Fóssil de nova espécie de réptil é descoberto no Brasil

Madri, 11 mar (EFE).- “Teyujagua paradoxa” é o nome de uma espécie de réptil que viveu há 250 milhões de anos no sul do Brasil e que foi identificada graças ao fóssil de um crânio, quase completo e bem conservado, encontrado no Rio Grande do Sul.

O fóssil foi descoberto no início de 2015 por uma equipe de paleontólogos da Universidade Federal do Pampa em uma rocha do Triásico (um dos três períodos geológicos da Era Mesozoica) encontrada perto de São Francisco de Assis, publicou nesta sexta-feira a revista “Scientific Reports”, do grupo Nature.

Esta descoberta, que foi analisada em parceria por pesquisadores da Universidade Federal do Pampa e da de Birmingham, no Reino Unido, “ajuda a esclarecer a evolução inicial do grupo que deu lugar aos dinossauros, pterossauros, crocodilos e pássaros”, explicou um comunicado.

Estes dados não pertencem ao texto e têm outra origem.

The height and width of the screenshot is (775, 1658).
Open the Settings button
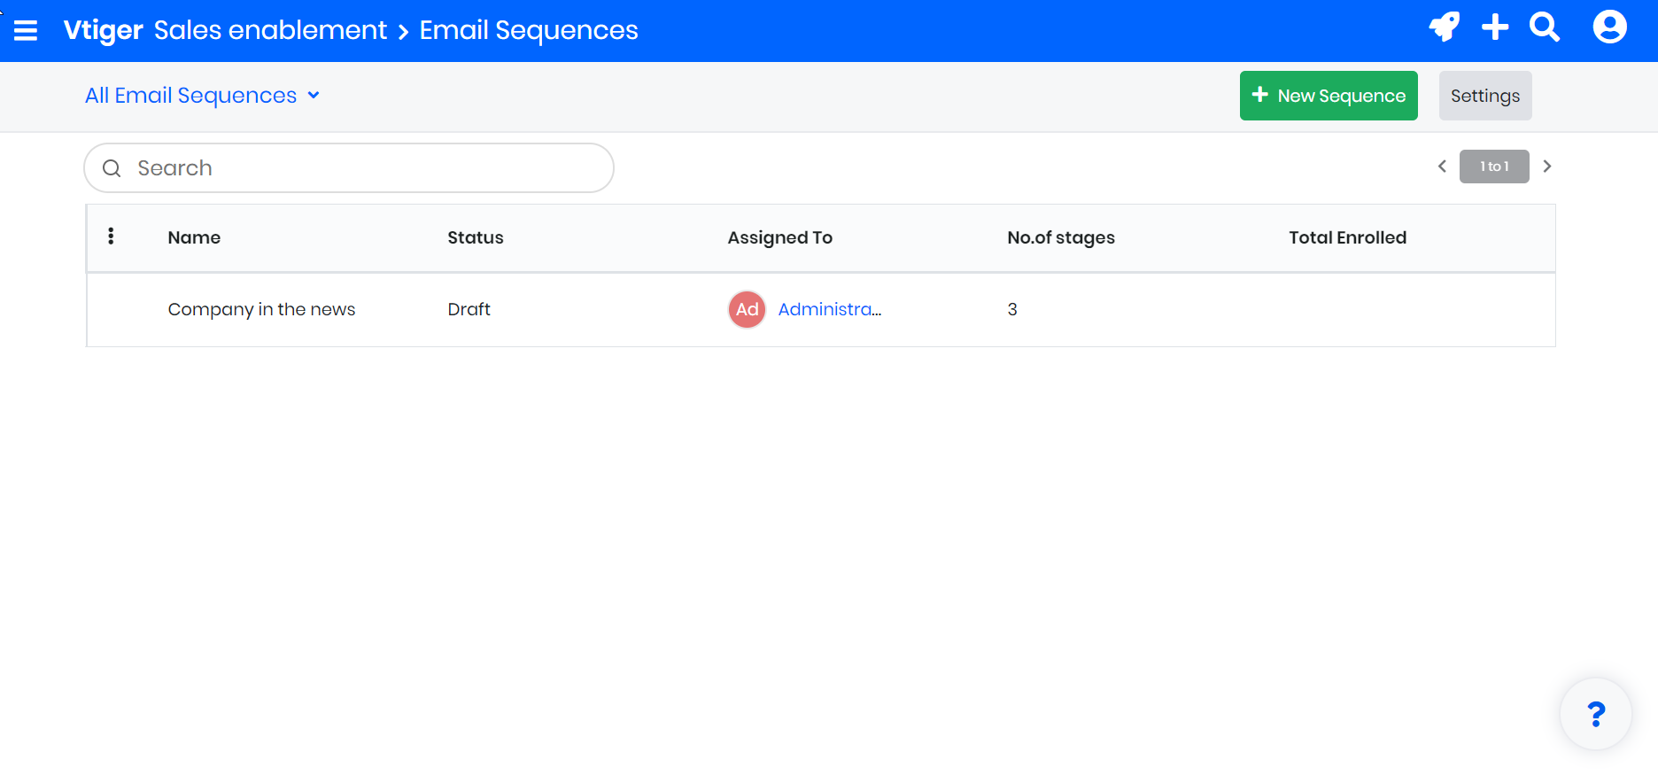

Teyujagua é uma palavra em guarani que significa “lagarto feroz” e faz referência a um animal mitológico chamado Teyú Yagúa, que é tradicionalmente representado como um lagarto com cabeça de cachorro.

O Teyujagua era um quadrúpede de aproximadamente 1,5 metro de comprimento, com dentes curvados muito afiados e em forma de serra, o que indica que sua dieta era carnívora.

As fossas nasais estavam na parte superior da cabeça, uma característica típica de alguns animais aquáticos ou semiaquáticos, como os crocodilos de hoje. Seu habitat natural eram as margens de rios e lagos, onde caçava anfíbios e pequenos répteis.

Se trata de um fóssil muito diferente de outros da mesma era, pois sua anatomia está no meio do caminho entre os répteis mais primitivos e o grupo denominado archosauriformes, que inclui todos os dinossauros e pterossauros extintos, e crocodilos e pássaros atuais.

A descoberta deste fóssil é importante porque o Teyujagua viveu depois da extinção em massa do Pérmico Triásico, ocorrida há 252 milhões de anos, que acabou com 90% das espécies e que provavelmente foi desencadeada por erupções vulcânicas de grande intensidade ocorridas na região oriental da atual Rússia.

O Teyujagua permitiu obter novos conhecimentos sobre como se recuperaram e desenvolveram os ecossistemas terrestres depois dessa extinção em massa.

Naquela época, os archosauriformes e seus parentes próximos, como os Teyujaguas, foram os animais dominantes dos ecossistemas terrestres, que depois deram lugar aos dinossauros.

O médico Felipe Pinheiro, da Universidade Federal do Pampa, disse que a descoberta dessa nova espécie foi “realmente emocionante. Desde que vimos esse belo crânio pela primeira vez no terreno, ainda quase totalmente coberto de pedra, soubemos que tínhamos algo extraordinário nas mãos”.

No laboratório, o fóssil superou as expectativas dos especialistas. “Apresentava uma combinação de características nunca vistas antes, o que indicava a posição única do Teyujagua na árvore evolutiva de um grande grupo de vertebrados”.